Ron Guidry's 1936 Ford
1936 Ford 5-window coupe known as "The Renegade." The Renegade was restyled by Roger Blogsom for Long Beach Renegades member Ron Guidry of Long Beach, California. The coupe was Ron's first car and he bought it for $150 that he borrowed from his father. First he used it as a daily driver, but after being bitten by the custom flu he decided to have it restyled. He went to Roger, who operated a shop in Anaheim and asked if he did custom bodywork. Roger had a Mexican body man working for him at the time and told Ron that he could do it. Ron was in high school at the time and had a paper route he did in order to finance the build, so he told him that he couldn't afford a lot. Roger then told him that they would do it a piece at the time then. They started by chopping the top. When that was done, Ron told Roger to replace the grille. Roger had a 1939 Nash grille sitting around, and asked Ron if he wanted them to put that on. Ron wasn't happy with how the grille looked on the car, so they turned it upside-down instead. They felt that the grille looked much better that way and modified the front end to accept the inverted Nash grille. They didn't like the headlights sticking out over the fenders, so they looked around and found a set of Pontiac headlights that would fit into housings molded into the fender. The hood and hood sides were sent to a machine shop to have louvers stamped into them. All of the seams between the fenders and the body were molded in and MG running board strips were attached to the running boards. The front bumper was discarded and a custom nerf bar was installed; the rear bumper was a cut-down 1951 Studebaker unit. The rear fenders were flared out in order to accept angled 1939 Ford cat's-eye taillights.
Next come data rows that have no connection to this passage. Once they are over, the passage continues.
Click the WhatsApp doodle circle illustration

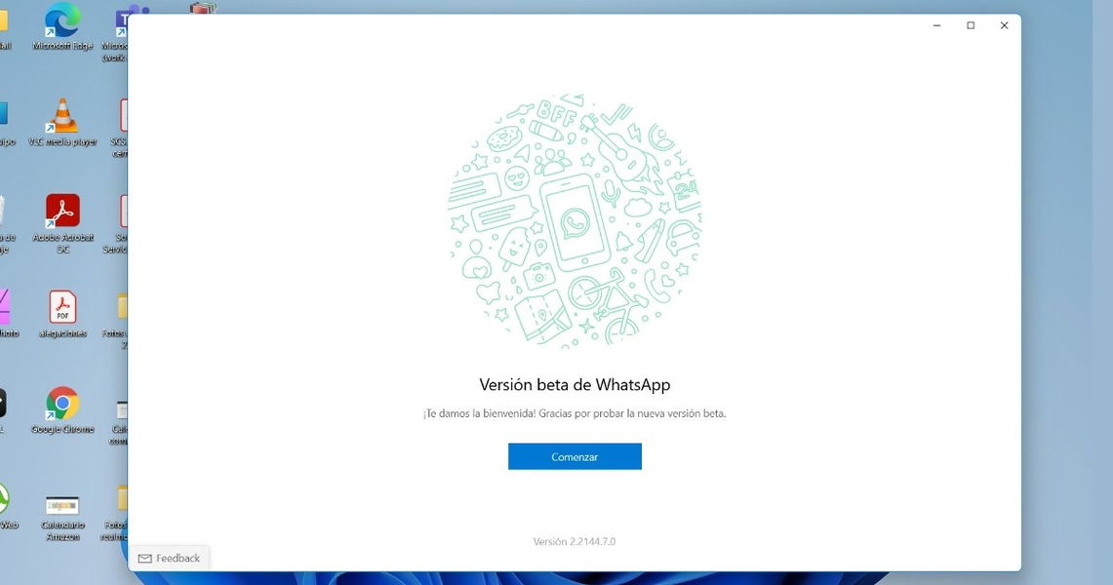[575, 220]
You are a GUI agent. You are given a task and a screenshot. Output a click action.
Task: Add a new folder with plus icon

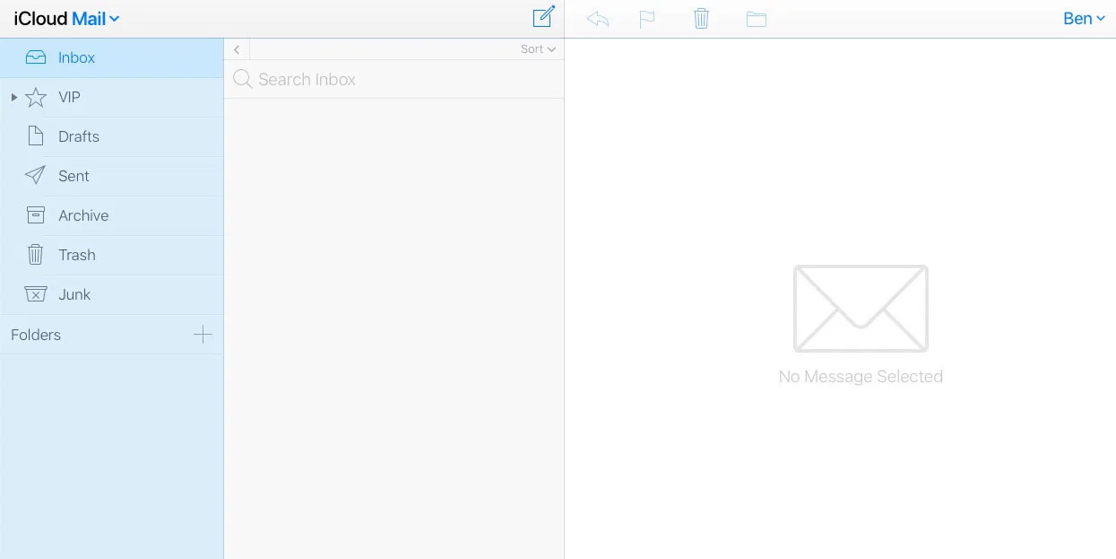pos(203,335)
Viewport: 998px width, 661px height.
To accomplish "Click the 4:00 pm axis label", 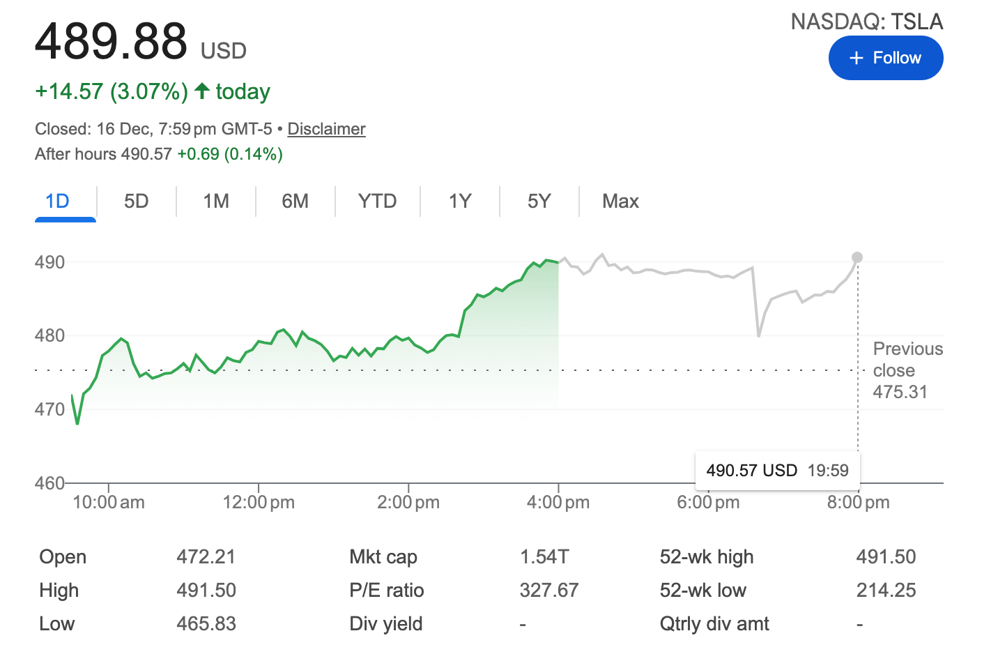I will pyautogui.click(x=558, y=502).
A high performance Oldsmobile V8 engine for the car was built by Ed Mailliard and Joe Reath of Long Beach, California. Because of Ron's low budget, Ron's father, who was a retired electrician helped build the engine at Joe's shop. Joe told him that as long as he bought all parts from him, Ron and his dad could work in the shop and use his equipment.
Once the bodywork was done the car was painted in a color called "Black Magic." It was really dark with a purple look and when the sun hit it all of the highlights would appear maroon. Art Summers did the initial pinstriping on the car. Ron didn't want a normal striper guy, and decided to use Art who had striped Stutz Bearcats on the factory line. Art was in his 70s at the time, and charged about $50 for the job. Dean Jeffries later painted the dash and firewall. On the firewall he painted an eyeball with arms & legs running and tearing things out of his own eyeball. Another graphic was a little guy coming out behind the regulator. The guy was running while his eyeballs were spinning around in his head because he got shocked. On the dashboard Jeff painted a picture of a guy blowing himself up. The first round of paintings were done while Jeffries worked out of the Barris Kustoms shop.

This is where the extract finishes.